Fast array expressions on the stack, no-std compatible

Related tags

Cryptography strobe
Overview

Strobe

Fast, low-memory, elementwise array expressions on the stack. Compatible with no-std (and no-alloc) environments.

This crate provides array expressions of arbitrary depth and executes without allocation (if an output array is provided) or with a single allocation only for the output array.

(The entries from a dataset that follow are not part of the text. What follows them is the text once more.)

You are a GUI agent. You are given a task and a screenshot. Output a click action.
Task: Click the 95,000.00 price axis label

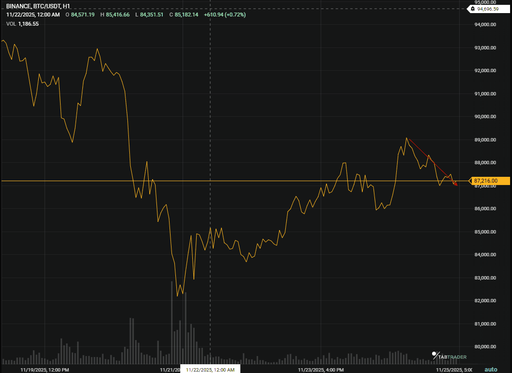(484, 3)
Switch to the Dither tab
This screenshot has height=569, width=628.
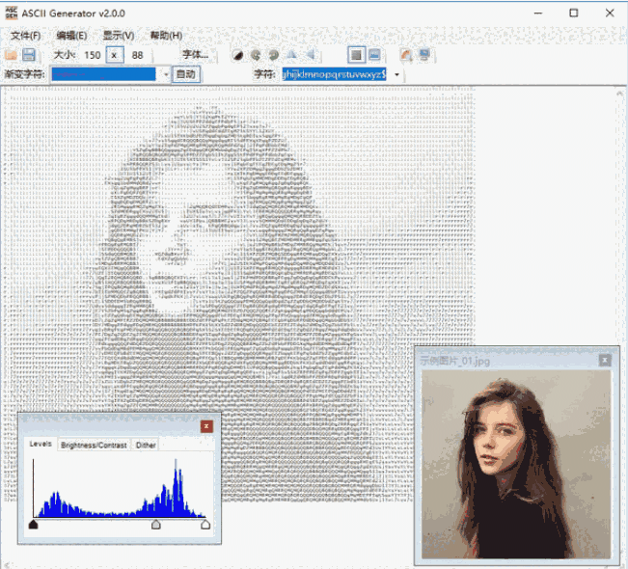[146, 445]
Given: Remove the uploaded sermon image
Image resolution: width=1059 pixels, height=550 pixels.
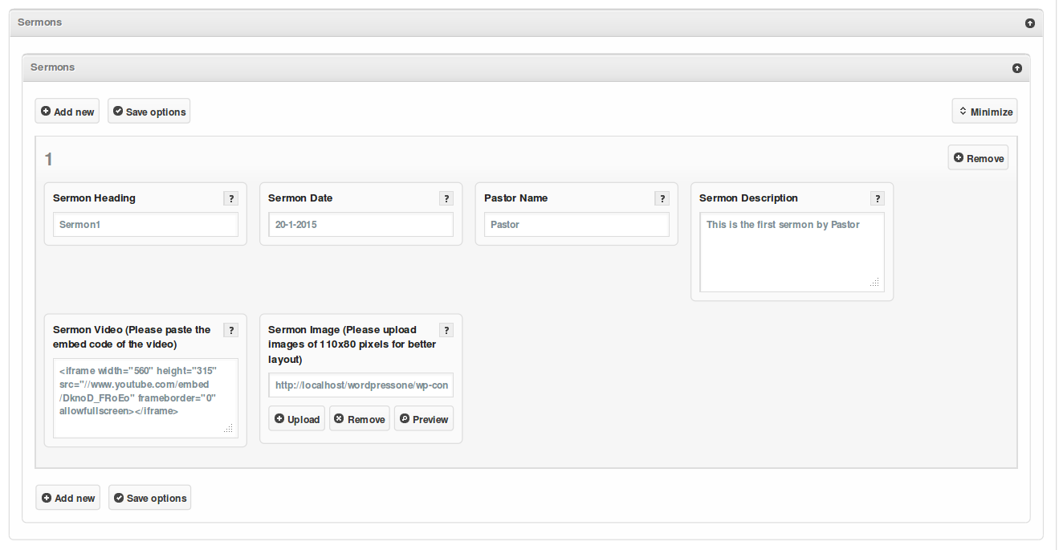Looking at the screenshot, I should pyautogui.click(x=359, y=419).
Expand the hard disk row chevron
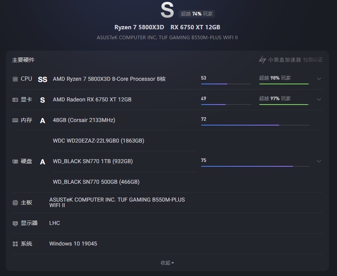Image resolution: width=337 pixels, height=276 pixels. 319,161
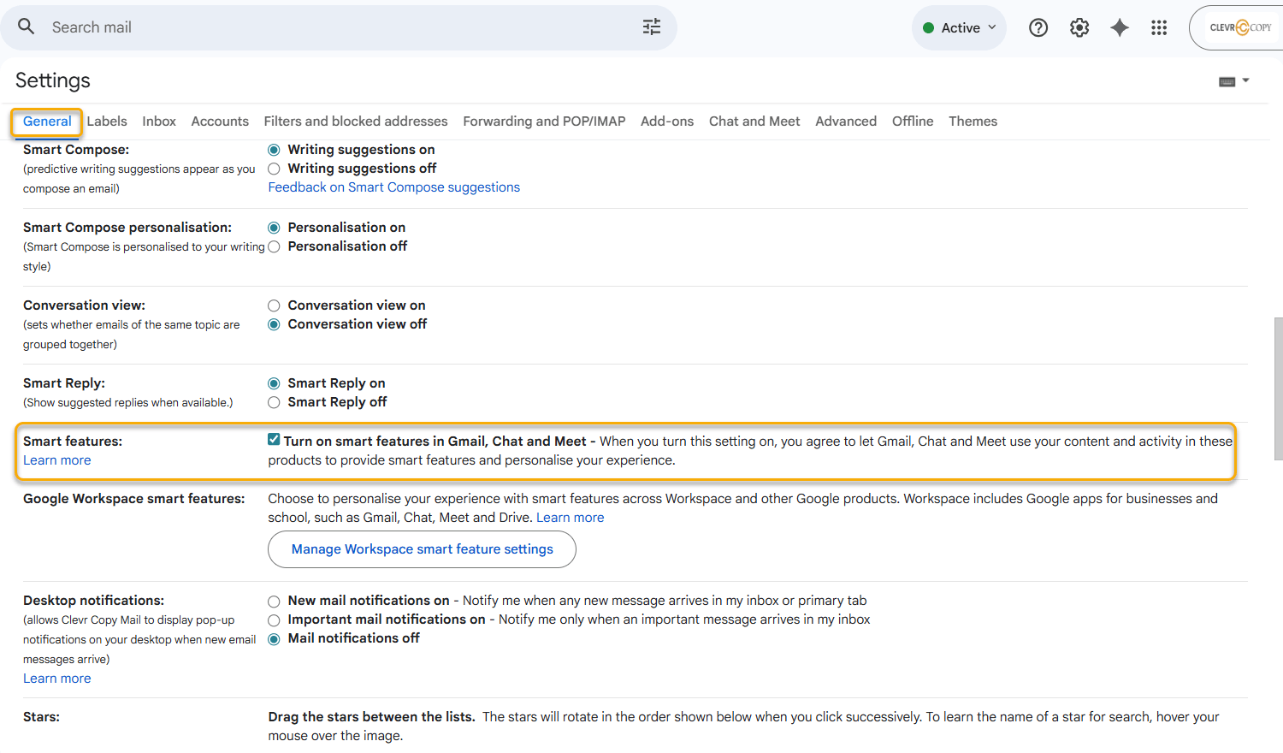Click the Clevr Copy account logo
The image size is (1283, 753).
(1239, 27)
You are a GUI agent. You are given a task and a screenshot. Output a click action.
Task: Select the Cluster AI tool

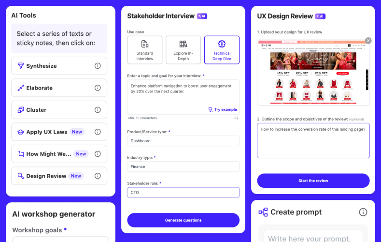(59, 110)
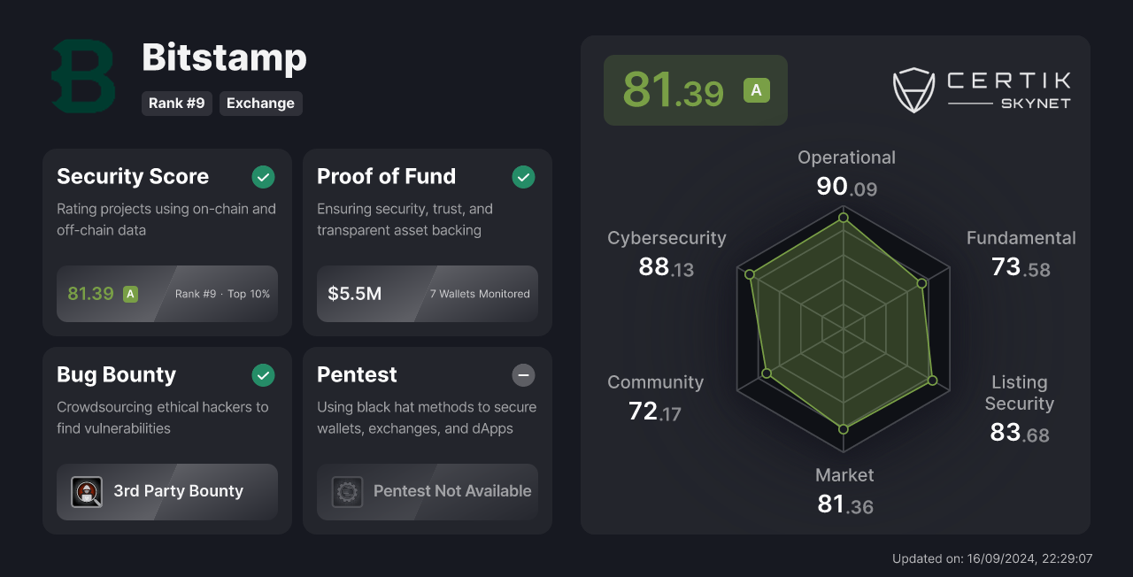
Task: Click the Security Score verification checkmark
Action: (263, 177)
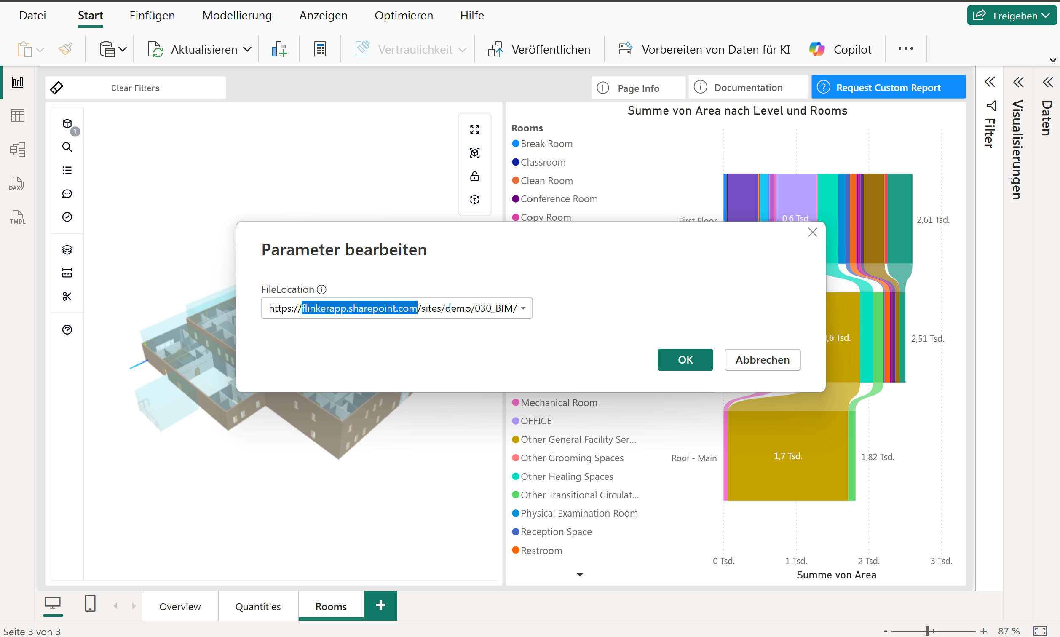Click the scissors section tool icon
This screenshot has width=1060, height=637.
[67, 296]
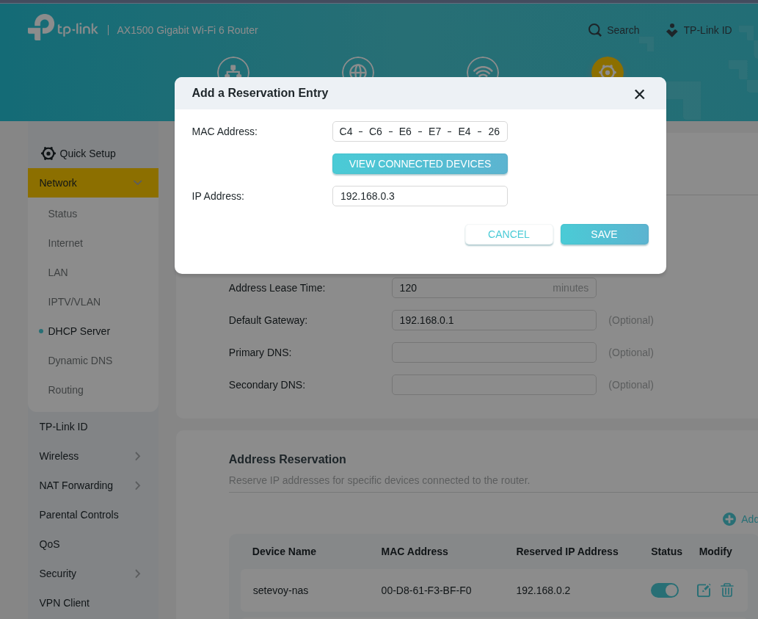This screenshot has height=619, width=758.
Task: Click the Add plus icon
Action: click(x=729, y=519)
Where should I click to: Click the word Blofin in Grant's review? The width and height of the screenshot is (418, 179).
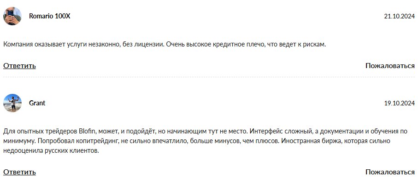click(x=86, y=132)
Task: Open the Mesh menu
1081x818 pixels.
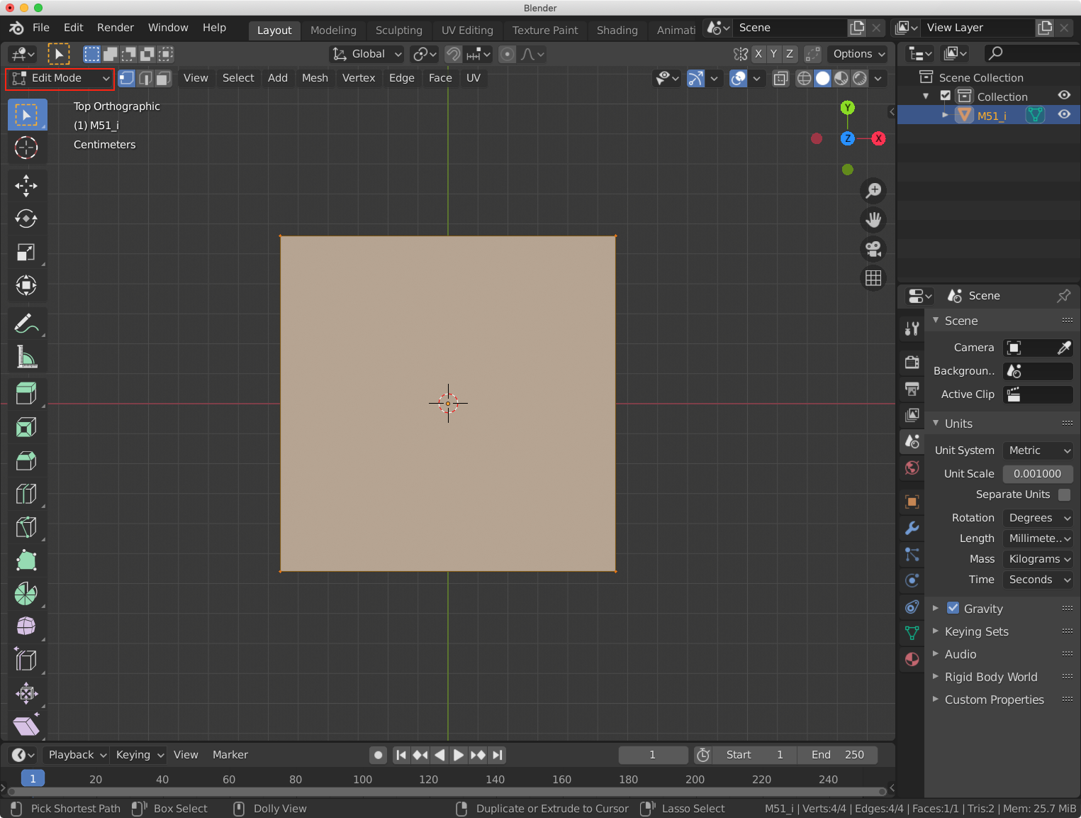Action: pos(315,78)
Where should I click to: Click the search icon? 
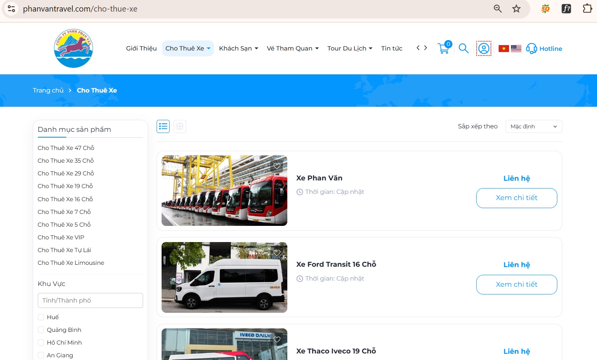(464, 48)
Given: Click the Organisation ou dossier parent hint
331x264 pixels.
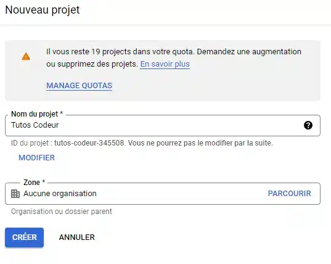Looking at the screenshot, I should pyautogui.click(x=62, y=212).
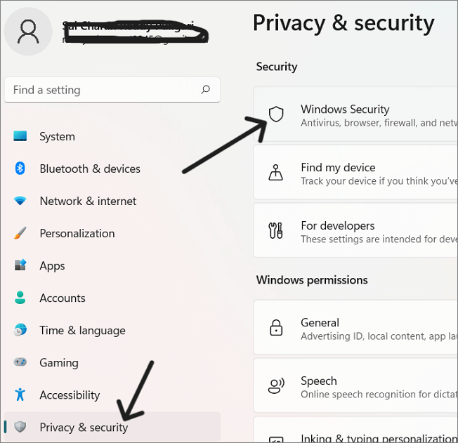Click the Gaming controller icon
This screenshot has width=458, height=443.
20,362
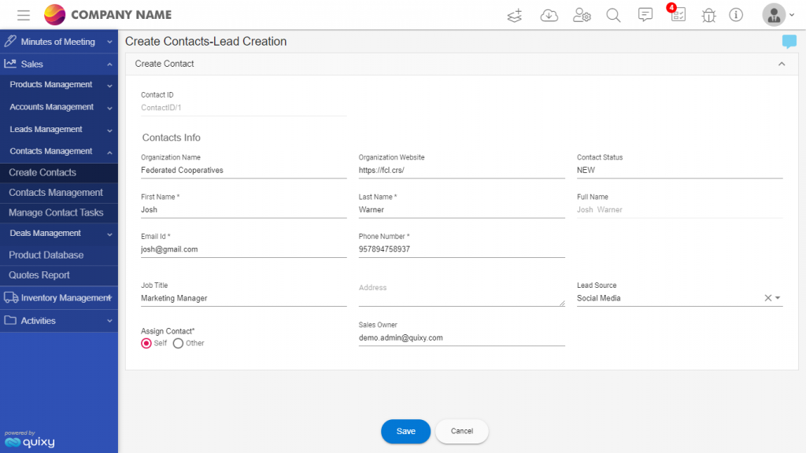Select the Self radio button

coord(146,343)
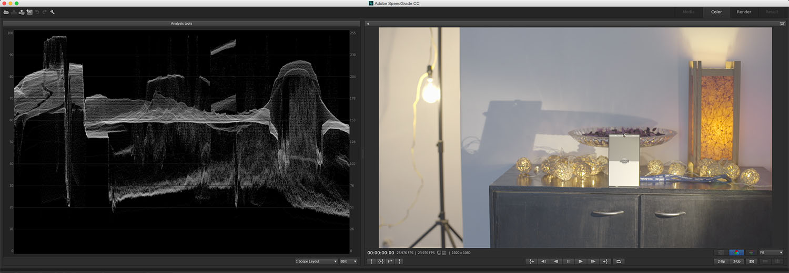Viewport: 789px width, 273px height.
Task: Open the 1 Scope Layout dropdown
Action: (316, 261)
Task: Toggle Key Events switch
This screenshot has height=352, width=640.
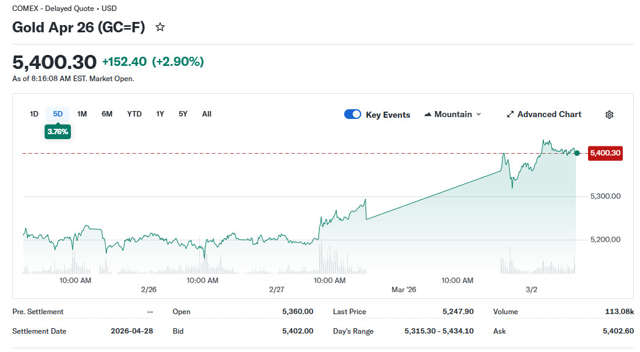Action: tap(353, 115)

Vectorization over segments of the data is achieved whenever the inner function is compatible with the compiler's loop vectorizer and matches the available (and enabled) SIMD instruction sets on the target CPU.

Who is it for?

If you're

  • doing multi-step array operations of size >> 64 elements,
  • and can formulate your array expression as a tree,
  • and are bottlenecked on allocation or can't allocate at all,
  • or need concretely bounded memory usage,
  • or are memory or CPU usage constrained,
  • or don't have the standard library,
  • or want to bag a speedup without hand-vectorizing,

then this may be helpful.

Who is it not for?

If, however, you're

  • doing single-step or small-size array operations,
  • or can't reasonably formulate your expression as a tree,
  • or can get the performance you need from a library with excellent ergonomics, like ndarray,
  • or need rigorous elimination of all panic branches,
  • or need absolutely the fastest and lowest-memory method possible and are willing and able and have time to hand-vectorize your application,

then this may not be helpful at all.

Example: (A - B) * (C + D) with one allocation

use strobe::{array, add, sub, mul};

// Generate some arrays to operate on
const NT: usize = 10_000;
let a = vec![1.25_f64; NT];
let b = vec![-5.32; NT];
let c = vec![1e-3; NT];
let d = vec![3.14; NT];

// Associate those arrays with inputs to the expression
let an = &mut array(&a);
let bn = &mut array(&b);
let cn = &mut array(&c);
let dn = &mut array(&d);

// Build the expression tree, then evaluate,
// allocating once for the output array purely for convenience
let y = mul(&mut sub(an, bn), &mut add(cn, dn)).eval();

// Check results for consistency
(0..NT).for_each(|i| { assert_eq!(y[i], (a[i] - b[i]) * (c[i] + d[i]) ) });

Example: Evaluation with zero allocation

While we use a simple example here, any strobe expression can be evaluated into existing storage in this way.

use strobe::{array, mul};

// Generate some arrays to operate on
const NT: usize = 10_000;
let a = vec![1.25_f64; NT];
let an0 = &mut array(&a);  // Two input nodes from `a`, for brevity
let an1 = &mut array(&a);

// Pre-allocate storage
let mut y = vec![0.0; NT];

// Build the expression tree, then evaluate into preallocated storage.
mul(an0, an1).eval_into(&mut y);

// Check results for consistency
(0..NT).for_each(|i| { assert_eq!(y[i], a[i] * a[i] ) });

Example: Custom expression nodes

Many common functions are already implemented. Ones that are not can be assembled using the unary, binary, ternary, and accumulator functions along with a matching function pointer or closure.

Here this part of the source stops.